BEGIN INFORMATION SHOWN

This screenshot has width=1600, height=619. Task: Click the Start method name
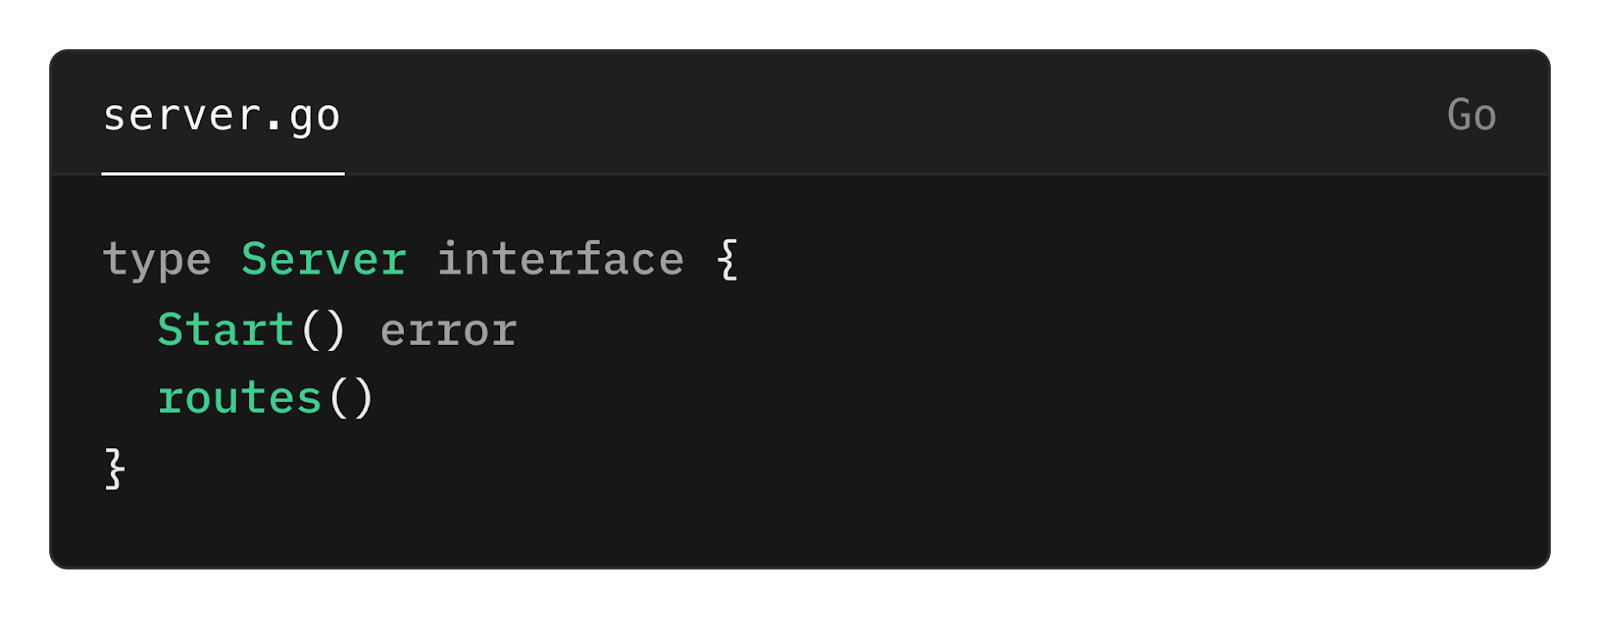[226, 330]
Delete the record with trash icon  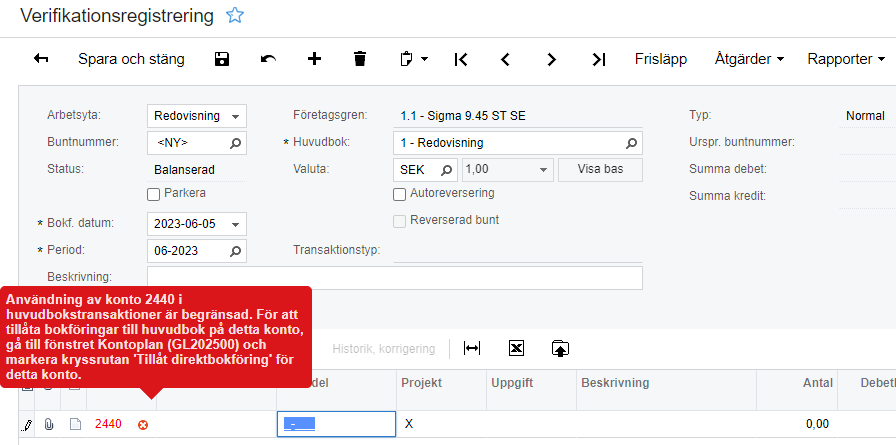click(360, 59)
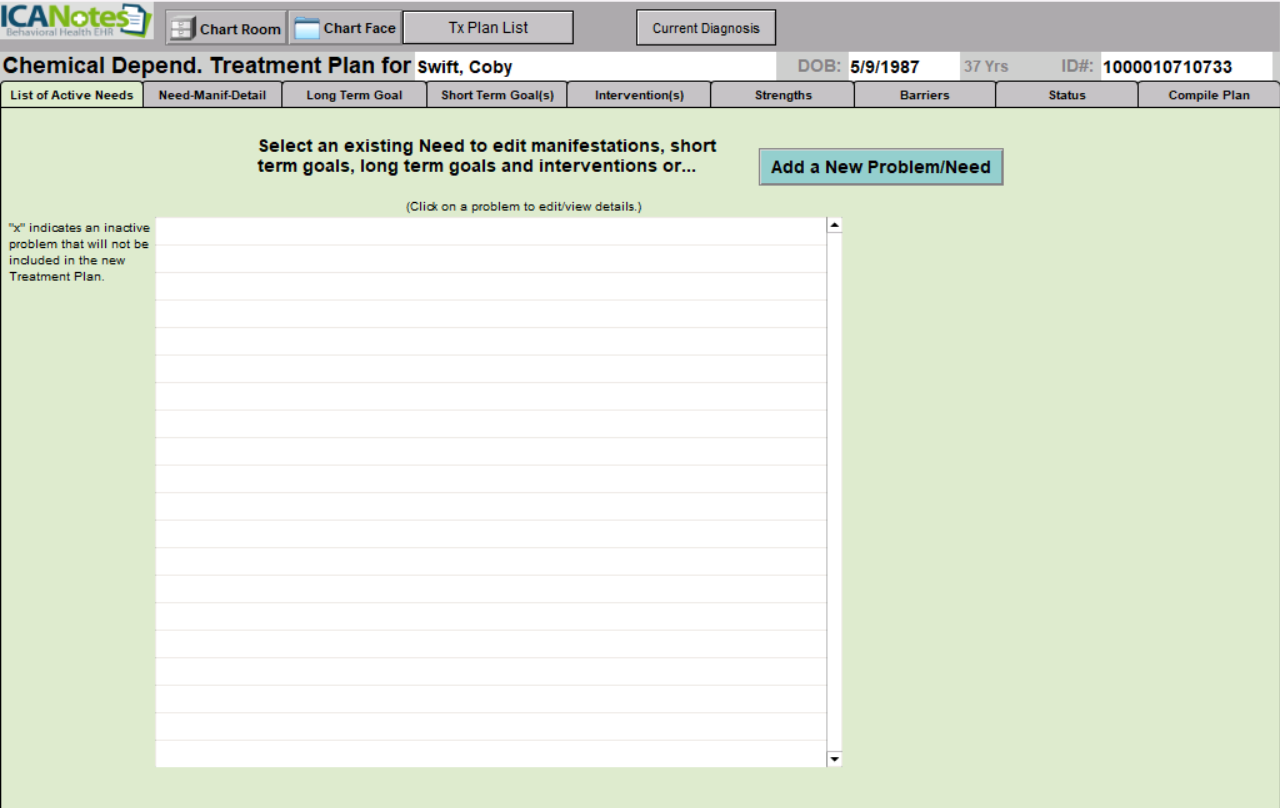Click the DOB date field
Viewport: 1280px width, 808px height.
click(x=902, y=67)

END INFORMATION SHOWN
BEGIN INFORMATION SHOWN

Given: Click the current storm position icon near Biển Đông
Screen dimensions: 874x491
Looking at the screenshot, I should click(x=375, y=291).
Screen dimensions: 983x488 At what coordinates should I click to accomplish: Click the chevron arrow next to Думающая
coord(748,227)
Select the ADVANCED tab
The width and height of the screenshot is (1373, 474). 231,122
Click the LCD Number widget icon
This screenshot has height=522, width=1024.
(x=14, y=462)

END INFORMATION SHOWN

[EXERCISE DIRECTIONS]
Both the line containing "Given: Click the" and the line containing "Click the LCD Number widget icon" belong in the answer. Print them and every line above that falls between them exactly, and no others.

[WRITTEN RESPONSE]
Given: Click the current storm position icon near Biển Đông
Screen dimensions: 874x491
Looking at the screenshot, I should click(x=375, y=291).
Screen dimensions: 983x488 At what coordinates should I click to accomplish: Click the chevron arrow next to Думающая
coord(748,227)
Select the ADVANCED tab
The width and height of the screenshot is (1373, 474). 231,122
Click the LCD Number widget icon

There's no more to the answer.